The Crying Man watched, but did not move.

His head was stationary as a chitinous white emerged from his chest and his cloak grew more streamlined, a mimicry of that which the masked leader wore.

The kid’s mask floated into shore, covered in sand and watery blood.

Nobody touched it.

Nobody did anything.

The winds were completely calm.

3 comments:

  1. I can see why that took so long to get out.

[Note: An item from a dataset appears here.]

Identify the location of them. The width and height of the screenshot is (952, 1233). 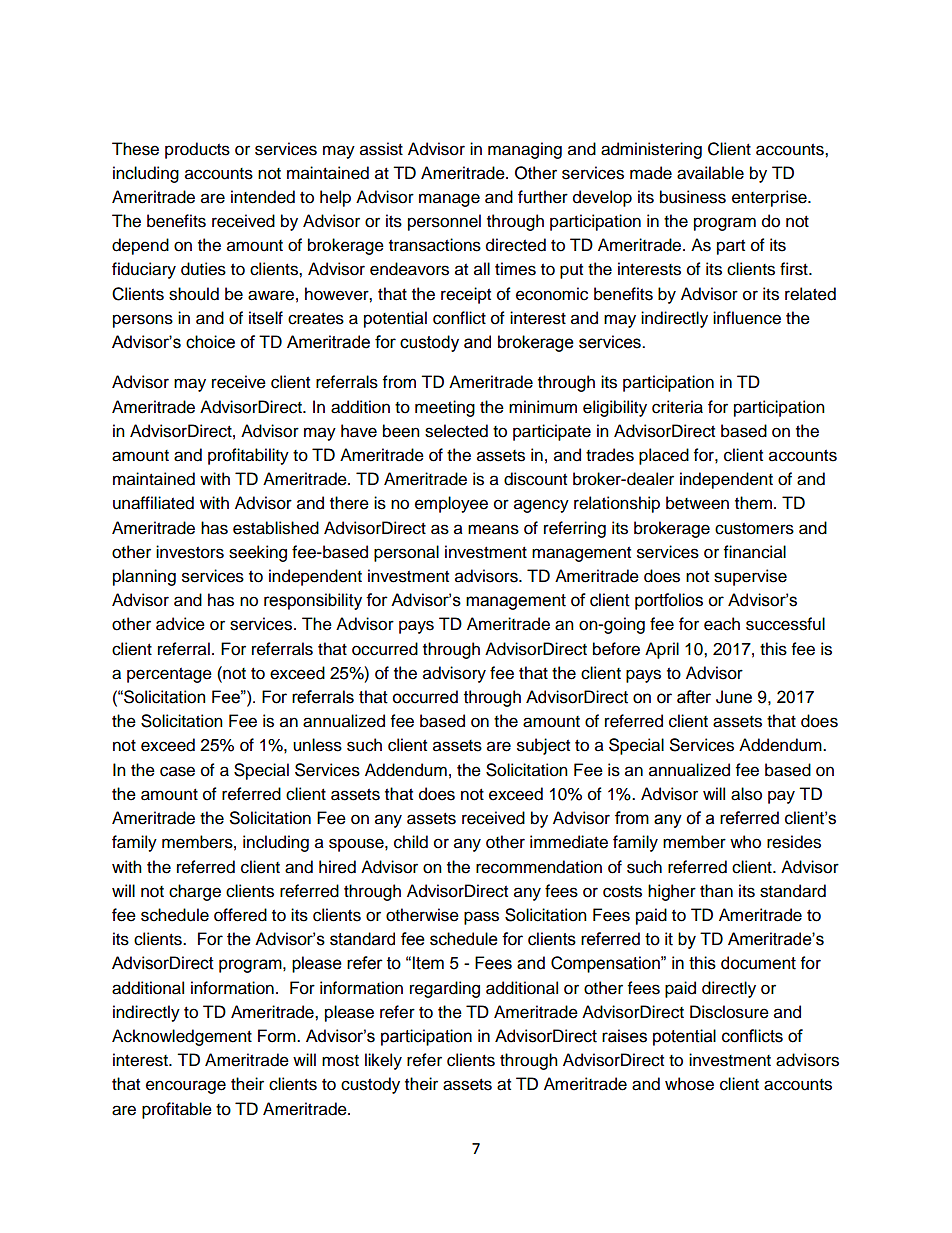
(753, 503).
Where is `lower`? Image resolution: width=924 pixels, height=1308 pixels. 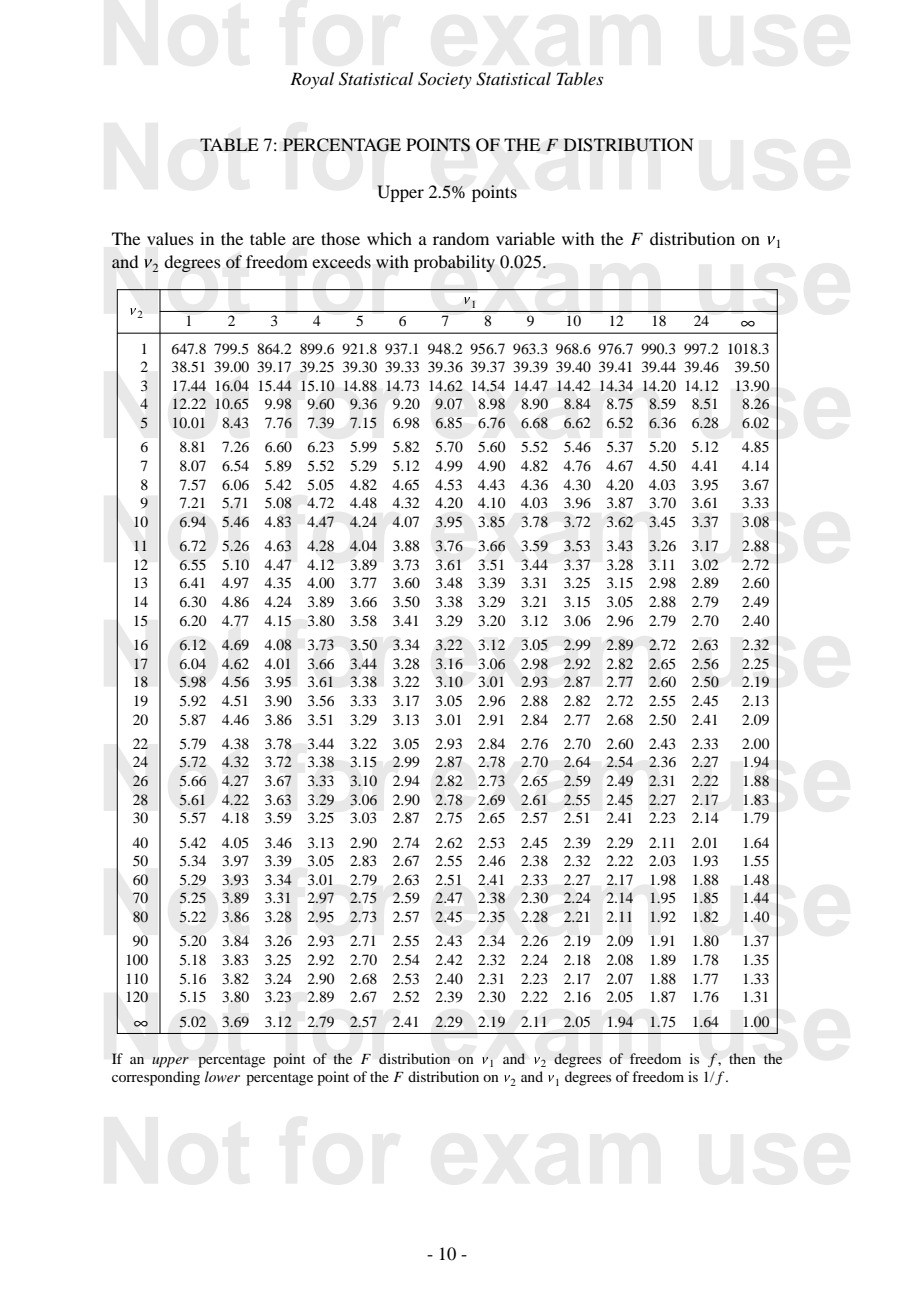
lower is located at coordinates (222, 1076).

    ...the birth of a god?

    I can't imagine.

    ReplyDelete
  2. Funny, I didn't realize he'd developed a taste for melodrama...or had any tastes at all.

    ReplyDelete
  3. ...Seems we're both in over our heads, Doctor Rivers.
    Ha. Last month seems so long ago. What we talked about seems so... useless. Foolish. I read over it now and-
    And.
    It doesn't really matter anymore, does it?

    Optimism?
    Choice?

    Can these two things really go hand in hand? I...
    I just...
    Your descriptions. It's perfect. Flawless, even. The elegance and the horror and sheer /majesty/ of it all. I can't even imagine what you've seen; almost envious, in a way. Yet you turned tail and ran... Probably what I would have done. We fear what we don't understand.

    I wonder.
    Should we therefore gain knowledge, no matter the cost?